British Landlords Remain Divided Over Brexit
British Landlords on Brexit – Should We Stay or Should We Go?
One in three residential landlords in the UK are still undecided about whether they will vote to leave or remain in the upcoming referendum on the European Union, according to new research.
The landlord panel survey from the National Landlords Association (NLA) is published a little over a week before the referendum on 23 June which will decide whether or not the UK stays in the EU.
The findings show that landlords are evenly split, with 35% intending to vote leave and 35% intending to vote to remain with the rest undecided.
Landlords were also divided about whether EU membership would be beneficial to their future business prospects, with 53% believing that EU membership would be beneficial and 47% believing it would be harmful.
Regionally, more landlords in London intend to vote to remain in the EU than anywhere else in the UK at 45%. By contrast, more landlords in the North East intend to vote to leave than anywhere else in the UK, with 44% saying they will do so.
A breakdown of the survey figures show that in Scotland 42% want to remain and 30% to leave while in Wales it is just 20% who would vote to remain and 40% to leave.
Elsewhere it is pretty evenly split with 38% in the East of England for remaining and 40% to leave. In the South West it is 35% and 36% respectively, in the North West it is also 35% and 36%, in the South East it is 30% and 37%, while in Yorkshire and Humber it is 33% and 29%.
In the West Midlands 31% want to remain and 40% to leave and it is even more diverse in the East Midlands with just 24% opting to remain and 40% to leave.

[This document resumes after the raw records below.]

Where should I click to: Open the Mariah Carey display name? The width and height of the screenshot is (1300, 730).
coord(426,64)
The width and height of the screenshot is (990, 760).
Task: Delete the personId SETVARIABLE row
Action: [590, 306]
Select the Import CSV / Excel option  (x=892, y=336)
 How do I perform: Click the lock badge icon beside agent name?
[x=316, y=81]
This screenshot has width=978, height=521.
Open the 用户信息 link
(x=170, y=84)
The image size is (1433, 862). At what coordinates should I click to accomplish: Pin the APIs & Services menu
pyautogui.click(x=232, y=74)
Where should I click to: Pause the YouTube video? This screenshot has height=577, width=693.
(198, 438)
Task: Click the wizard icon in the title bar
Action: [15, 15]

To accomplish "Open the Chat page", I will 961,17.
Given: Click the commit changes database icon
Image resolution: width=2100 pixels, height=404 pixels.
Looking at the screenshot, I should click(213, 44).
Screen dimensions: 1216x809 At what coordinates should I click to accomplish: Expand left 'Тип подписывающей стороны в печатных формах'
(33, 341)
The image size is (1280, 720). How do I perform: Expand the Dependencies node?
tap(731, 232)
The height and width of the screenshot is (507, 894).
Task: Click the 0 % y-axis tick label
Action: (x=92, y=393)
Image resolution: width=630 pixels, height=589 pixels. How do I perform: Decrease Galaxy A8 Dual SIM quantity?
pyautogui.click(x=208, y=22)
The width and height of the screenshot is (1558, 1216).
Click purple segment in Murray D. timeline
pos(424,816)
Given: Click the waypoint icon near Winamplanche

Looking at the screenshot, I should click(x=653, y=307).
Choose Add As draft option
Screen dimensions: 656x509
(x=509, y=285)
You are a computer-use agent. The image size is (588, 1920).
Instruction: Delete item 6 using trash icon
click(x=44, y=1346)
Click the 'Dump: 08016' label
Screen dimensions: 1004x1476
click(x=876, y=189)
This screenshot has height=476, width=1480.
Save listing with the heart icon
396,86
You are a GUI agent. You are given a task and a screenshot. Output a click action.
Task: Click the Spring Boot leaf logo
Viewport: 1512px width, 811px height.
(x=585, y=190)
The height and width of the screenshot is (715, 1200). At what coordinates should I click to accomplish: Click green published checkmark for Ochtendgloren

And in London some 45% in the central area want to remain and 29% to leave but in outer London it is 37% and 34%.
‘Landlords, much like the rest of the British public, are divided on how they will vote in the EU referendum which means the decision looks to go down to the wire,’ said Richard Lambert, chief executive officer at the NLA.
‘The Remain and Leave campaigns have both had difficulty persuading the public on the benefits or hazards of a Brexit vote, and they have struggled to provide any clear analysis about the impact exiting the EU would have on the buy to let market,’ he explained.
‘As a result, landlords appear more likely to vote in this referendum based on their attitudes to issues such as national security, trade, and immigration, rather than the effect on the UK property market or their businesses,’ he added.